Last year, we introduced Redpanda Tiered Storage — with S3-compatible cloud object storage as the default storage tier — to reduce data retention costs by up to 10x and provide unified access to both historical and real-time data using the same API. Today, we’re enhancing Redpanda Tiered Storage to be even more seamless, automated, and efficient when scaling for large workloads in the cloud. These updates have the added benefit of helping to lower your cloud storage bill!

Here’s what changed:

  • Infinite topic retention: when using Redpanda Tiered Storage, the partition manifest becomes a compressed binary structure that’s seamlessly offloaded to cloud storage and fetched from cloud storage when needed. This change means you can scale to a virtually infinite number of segments per partition, keeping any amount of historical topic data accessible to clients (provided you have proper cluster sizing to support your read workloads).
  • Fine-grained caching: Redpanda recalls data from cloud storage in smaller chunks to support more concurrent consumers of historical data efficiently, with less local storage required to host the cache. (Even more storage efficiency gains!)

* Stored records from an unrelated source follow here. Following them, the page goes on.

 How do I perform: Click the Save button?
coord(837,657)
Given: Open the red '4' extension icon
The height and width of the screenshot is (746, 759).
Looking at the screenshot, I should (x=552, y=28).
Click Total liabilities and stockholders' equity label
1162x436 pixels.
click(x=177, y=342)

  • Automatic disk space management: Redpanda intelligently purges data from brokers’ local storage whenever needed and moves it to cloud storage to avoid filling disks. This further optimizes the use of all available local storage — for topic data, the tiered storage cache, and a reserve — so Redpanda is using 100% of the local disk that it safely can. The result: more data is available at low latency without the administrative overhead of configuring local retention explicitly.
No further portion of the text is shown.